Welcome to the RFF Weekly Policy Commentary, which is meant to provide an easy way to learn about important policy issues related to environmental, natural resource, energy, urban, and public health problems.
This week, the topic is one that affects us all, namely household trash (or rubbish as we Brits would say). Do we generate too much garbage? Should households be charged for each can or bag of garbage? Or would this have the perverse effect of encouraging illegal dumping? If so, are there other policies to promote conservation of trash that do not encourage illegal dumping? These are the some of the questions discussed in this week's insightful commentary by Don Fullerton (University of Texas, Austin) and Margaret Walls (RFF senior fellow), two economists who have done valuable research on these issues.
An inevitable by-product of our consumer society is the generation of trash. And continued economic development combined with population growth in communities across the United States and around the world are only making matters worse.

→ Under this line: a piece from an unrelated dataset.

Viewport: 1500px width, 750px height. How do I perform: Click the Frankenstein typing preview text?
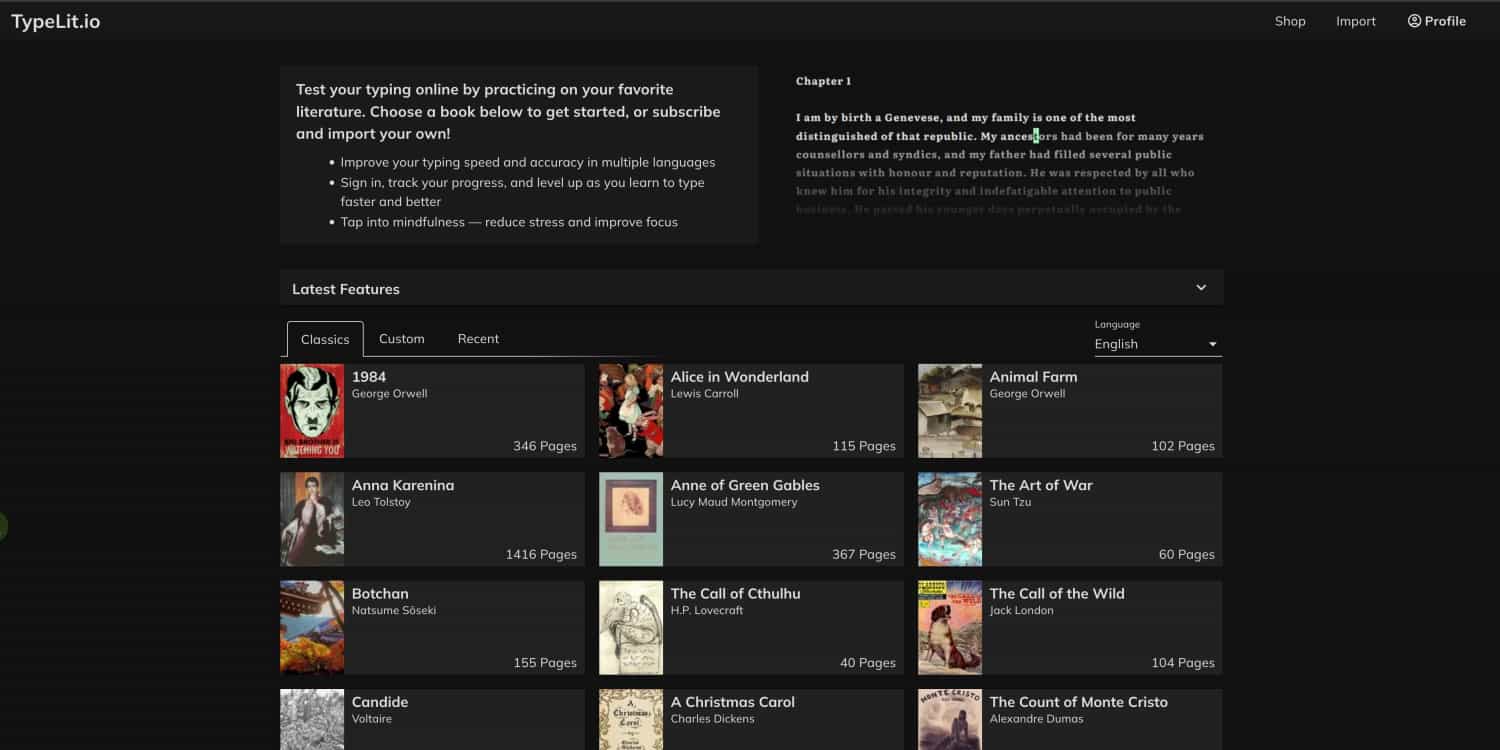[999, 154]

In this country, the problem is a big one. Americans generate about 4.5 pounds of trash per person per day, 95 percent more than our neighbors to the north in Canada, 64 percent more than Australians, and 37 percent more than the French. This high per-capita rate, combined with our large population, means that the United States generates far more trash each year than other developed countries. The amount is also much greater than it used to be: in 1970, the average American generated only 3.25 pounds per day.
|Recycling and composting do make a dent: in 1970, composting was virtually nonexistent and only 7 percent of solid waste generated was recycled. But by 2005, the numbers had risen to 24 percent, for recycled, and 8.4 percent, for composting. These figures have remained relatively unchanged for the past several years, however. And while some materials have relatively high recycling rates - half of all paper and paperboard is recycled - others pose perennial problems. Plastics are difficult and costly to recycle and as a result, less than 6 percent of them are. Furthermore, products like cell phones and computers are creating new headaches.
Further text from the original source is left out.